→ **PASSAGE TO READ**:
______

Design Proposal for Changing Tasks Workflows (Major Changes)

Bob_Obara · March 18, 2024, 9:18pm

This discourse is to discuss possible major changes related to how tasks are connected via adaptors.

How Task Workflows are currently modeled in SMTK.

In SMTK 24.01, a workflow is represented as a set of Tasks that are connected using dependencies and adaptors as shown below.

In this case the red arrow represents a dependency while the thick blue arrow represents an adaptor. The thickness of the arcs is used to indicate that dependencies are relatively light weight and simply transfer the "Task State" (Completed, Completable, Unavailable, etc..) of Task 1 to Task 2. On the other hand, an adaptor can do a lot more work by taking a portion of Task 1's Data State and then modifies Task 2's Data State. As a result there can be many types of Adaptors since each pair of Task Types will require their own adaptor class.

Some Downsides of the Current Design

Data Transfer is Unclear

Since the logic as to how the Data State of Task 1 influences the Data State of Task 2 is defined by the Adaptor, is unclear as to how Task 1 effect Task 2.

______

→ **PROVIDED INFORMATION**:
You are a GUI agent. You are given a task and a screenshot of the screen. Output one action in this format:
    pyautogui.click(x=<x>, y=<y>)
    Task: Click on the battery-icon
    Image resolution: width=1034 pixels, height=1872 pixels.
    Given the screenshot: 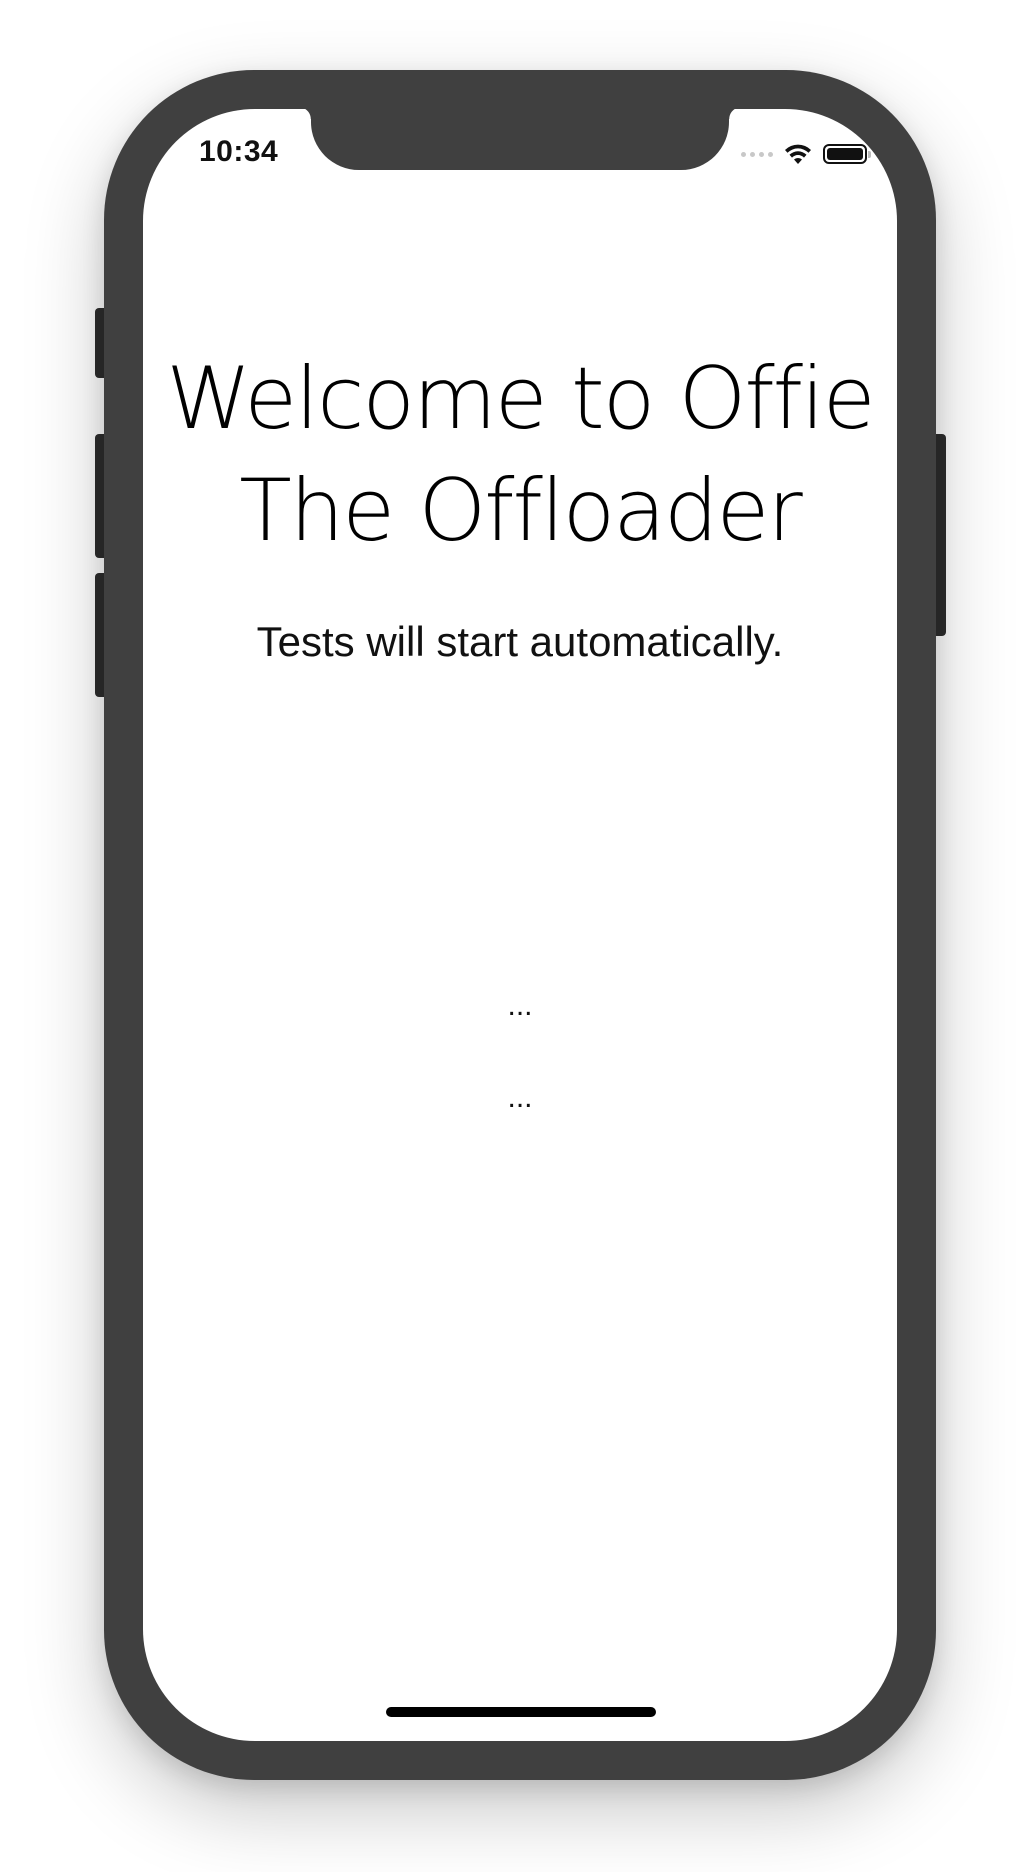 What is the action you would take?
    pyautogui.click(x=847, y=154)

______

→ **BRIEF**: Name each Task State value that the design proposal on task workflows gives as an example.

→ **ANSWER TO THIS TASK**: Completed, Completable, Unavailable